La madre è una donna che ha impostato la sua vita in funzione del successo professionale come pianista, e ha subordinato tutto il resto a questo fine. I legami familiari e gli affetti ne hanno sofferto molto, e in modo irreparabile. Per sentirsi a posto con la coscienza è vissuta al di fuori di se stessa, si è costruita un mondo fittizio e una morale autoassolutoria. Ha negato il male, ha minimizzato i problemi, ha ammantato di motivi buoni ciò che aveva motivi vili. Più che tutto si è sempre giustificata, o si è sforzata di credere di essere una brava persona. Il confronto con la figlia è doloroso, ma è salutare. La costringe a prendere atto della verità della sua vita e della sua persona, e la verità fa male. Questa forte purga più un po' di umiltà, e la sua vita potrebbe cambiare direzione, come pure i suoi rapporti aridi e finti con la figlia. Ma, prima di compiere questo passo liberatorio, sceglie di tornare nella menzogna, nella finzione, nell'egoismo.
La figlia, dal canto suo, è una donna che ha sofferto enormemente per la quasi assenza della madre, e per il suo stare a distanza, in un'affabilità superficiale e senza amore. Come risultato non è mai riuscita ad amare, neppure suo marito, con il quale pure sta molto bene. Verso la madre, dopo aver rinunciato alla speranza di essere amata, ora cova rancore e forse odio, nascosti come la brace sotto la cenere. Lei infatti è almeno in parte responsabile del nuovo ritirarsi della madre nella sua consueta distanza e menzogna, perché le nega il perdono quando quella, in un istante di verità, glielo chiede. A vincere è l'incomunicabilità e la solitudine, mentre ognuno resta nel guscio che si è costruito.
A differenza di molti film di Bergman, qui l'uomo non è egoista e incapace di amare; stranamente è un marito amorevole e disposto ad accontentarsi dell'amicizia della moglie, per aiutarla e per il piacere di starle vicino. Il gelo qui è tra madre e figlia.
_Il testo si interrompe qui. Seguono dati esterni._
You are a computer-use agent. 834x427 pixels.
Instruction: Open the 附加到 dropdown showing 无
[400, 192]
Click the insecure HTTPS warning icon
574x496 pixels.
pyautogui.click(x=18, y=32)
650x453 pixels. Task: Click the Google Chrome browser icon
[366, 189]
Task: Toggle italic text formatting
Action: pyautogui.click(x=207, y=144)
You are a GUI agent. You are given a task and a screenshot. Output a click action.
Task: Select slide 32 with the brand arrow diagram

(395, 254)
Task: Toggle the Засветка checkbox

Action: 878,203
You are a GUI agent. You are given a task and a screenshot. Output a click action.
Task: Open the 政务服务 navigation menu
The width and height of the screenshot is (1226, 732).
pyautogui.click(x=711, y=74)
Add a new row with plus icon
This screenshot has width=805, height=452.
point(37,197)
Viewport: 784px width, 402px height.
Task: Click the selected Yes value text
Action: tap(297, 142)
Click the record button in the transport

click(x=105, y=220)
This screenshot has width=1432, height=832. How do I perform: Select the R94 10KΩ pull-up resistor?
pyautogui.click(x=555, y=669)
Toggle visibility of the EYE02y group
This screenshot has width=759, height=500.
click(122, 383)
Compare poi il personaggio della malata (la sorella?), costretta a letto in preda a sofferenze poco specificate, come ad es. in "Sussurri e grida".
Questo film è un viaggio impegnativo e coinvolgente, sorretto da due brave attrici, una bergmaniana DOC (Liv Ullmann), l'altra Bergman di nome, la quale ci dà una delle interpretazioni più intense della sua carriera. I personaggi sono definiti e sezionati col bisturi del regista, mentre allo spettatore resta il compito di esplorarli per conto suo. E' un film fatto di dialoghi, di primi piani, girato in interni. Astengansi coloro che si aspettano qualcos'altro.